4. I understand that I will receive a local anesthetic and/or other medication. In rare instances patients have a reaction to the anesthetic, which may require emergency
medical attention, or find that it reduces their ability to control swallowing. This increases the chance of swallowing or aspirating foreign objects during treatment.
Depending on the anesthesia and medications administered, I may need a designated driver to take me home. Rarely, temporary or permanent nerve injury can result from an injection.
5. I understand that, should any of the complications above occur, that I may require further and other surgical procedures. Should Dr. Pollak encounter an emergency situation during the extraction of any of my teeth, I hereby authorize them to perform such surgical procedures as they deem necessary.
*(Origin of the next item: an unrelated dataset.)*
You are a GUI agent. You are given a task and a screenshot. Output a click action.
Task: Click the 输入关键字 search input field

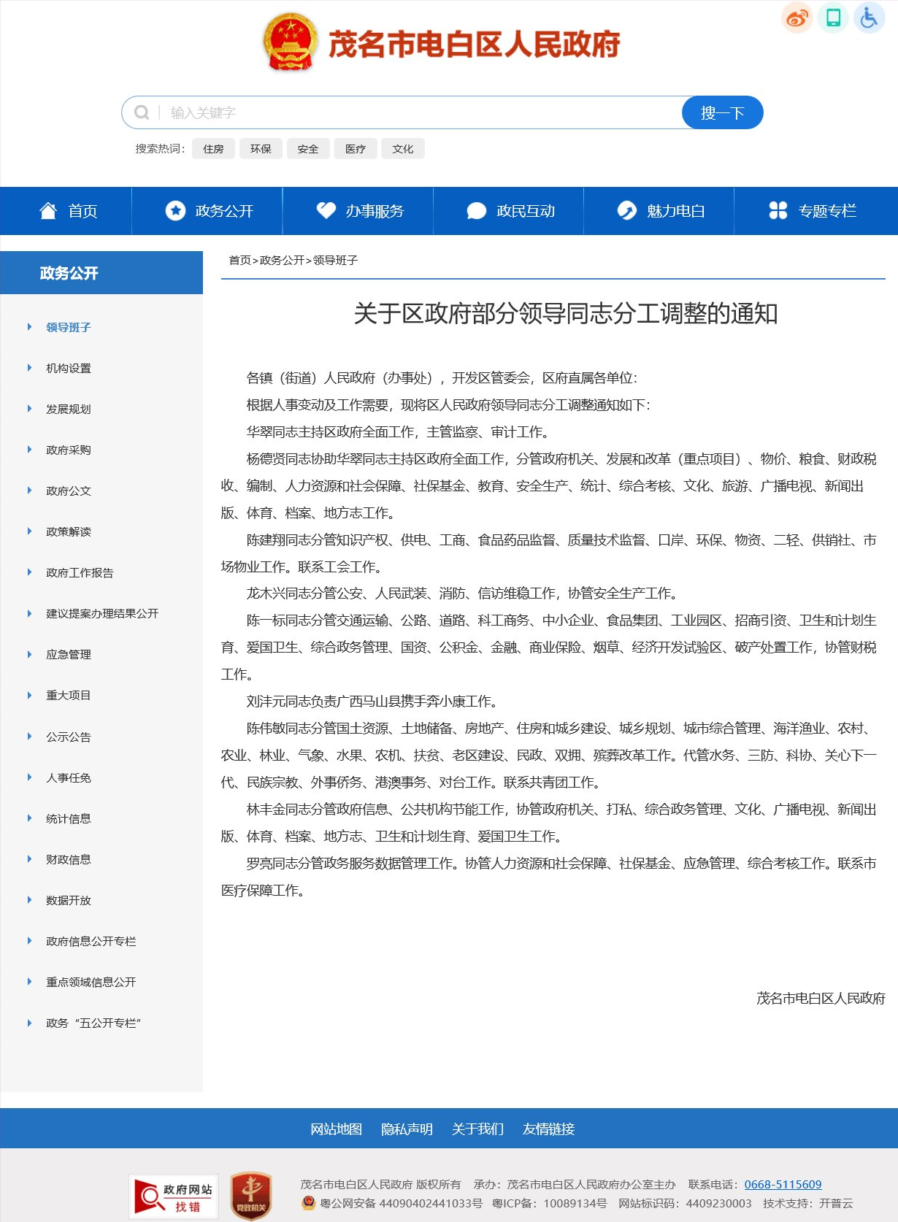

6. I know that Dr. Pollak does not guarantee the success of the treatment that they perform upon me
7. I know that there are alternatives to extraction, including the following: Leaving the tooth in, performing a root canal, and trying to restore the tooth with appropriate restorative procedures. The doctor has also explained to me the risks with respect to each and every one of these alternatives and I hereby reject those alternative treatments and request that they perform the extraction(s).
I hereby acknowledge that Dr. Pollak has explained to me both through my reading of this informed consent form and also that they have verbally explained to me in detail the surgery, risks involved, alternative treatments, and the risks attendant to those alternatives. I hereby authorize them to operate.